WHAT THIS TASK INVOLVES
Copy the items below verbatim, starting at the line containing "has width=921, height=651." and ending after the line containing "area-button-planta-baja: Planta Baja is".

EXERCISE INPUT
-*-*-

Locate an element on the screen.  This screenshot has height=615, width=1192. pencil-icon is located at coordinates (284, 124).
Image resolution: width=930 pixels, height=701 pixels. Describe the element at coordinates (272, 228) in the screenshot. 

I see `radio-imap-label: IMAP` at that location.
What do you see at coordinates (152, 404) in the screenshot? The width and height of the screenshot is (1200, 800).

-*-*-

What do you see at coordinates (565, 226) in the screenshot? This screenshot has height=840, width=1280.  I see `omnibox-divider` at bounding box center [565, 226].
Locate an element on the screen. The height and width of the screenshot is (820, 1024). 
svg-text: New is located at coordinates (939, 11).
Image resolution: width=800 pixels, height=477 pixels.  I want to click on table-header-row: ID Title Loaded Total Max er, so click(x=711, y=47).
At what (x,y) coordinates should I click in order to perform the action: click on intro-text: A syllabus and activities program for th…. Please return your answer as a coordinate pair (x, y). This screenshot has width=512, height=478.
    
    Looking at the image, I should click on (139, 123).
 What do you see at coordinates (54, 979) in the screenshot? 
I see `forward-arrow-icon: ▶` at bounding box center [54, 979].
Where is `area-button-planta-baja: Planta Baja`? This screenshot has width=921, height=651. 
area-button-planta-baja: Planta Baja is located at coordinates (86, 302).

-*-*-

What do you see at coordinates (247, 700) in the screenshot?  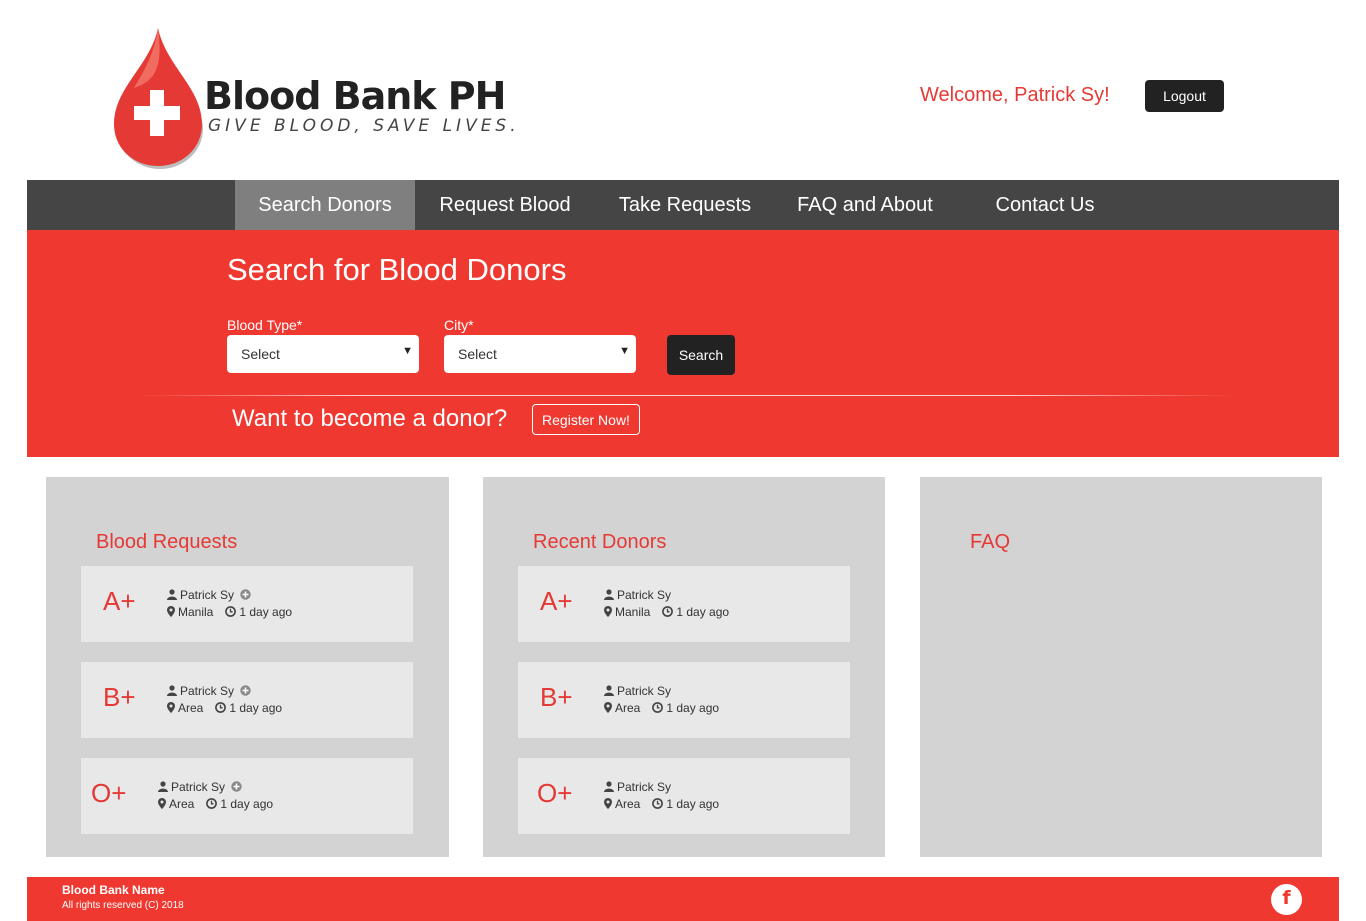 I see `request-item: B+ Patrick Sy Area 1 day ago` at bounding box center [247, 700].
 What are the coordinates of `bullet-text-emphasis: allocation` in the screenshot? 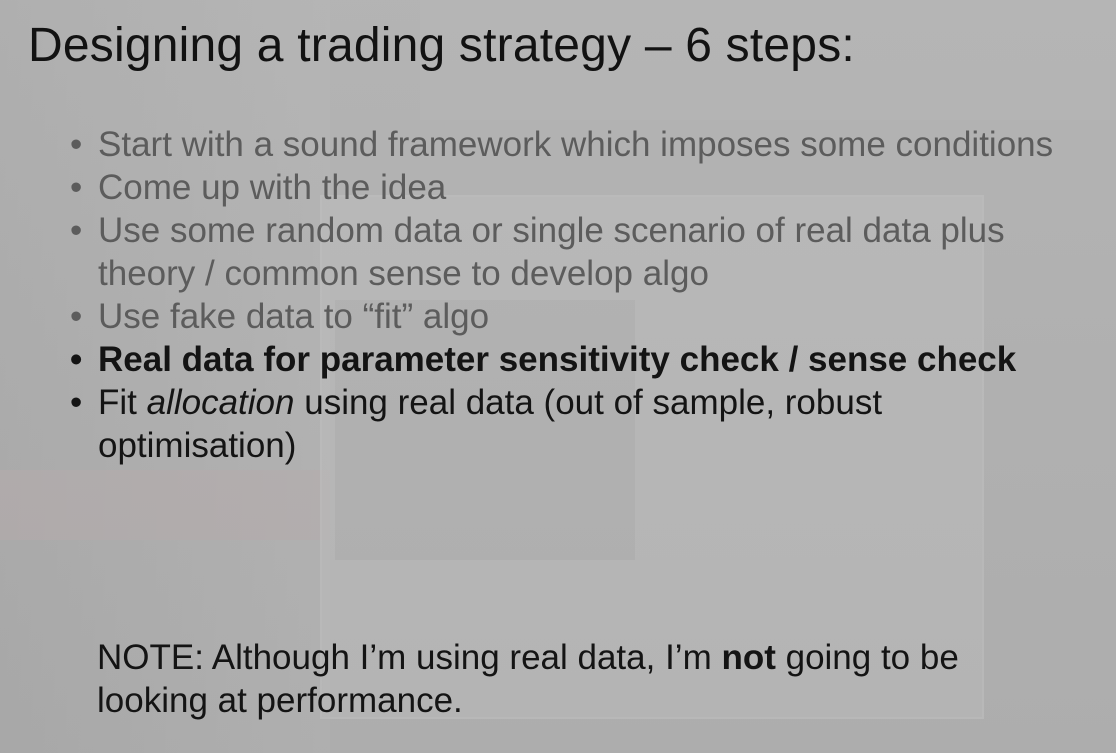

-*-*-

SOLUTION BELOW
Where is `area-button-planta-baja: Planta Baja`? This screenshot has width=921, height=651. 
area-button-planta-baja: Planta Baja is located at coordinates (86, 302).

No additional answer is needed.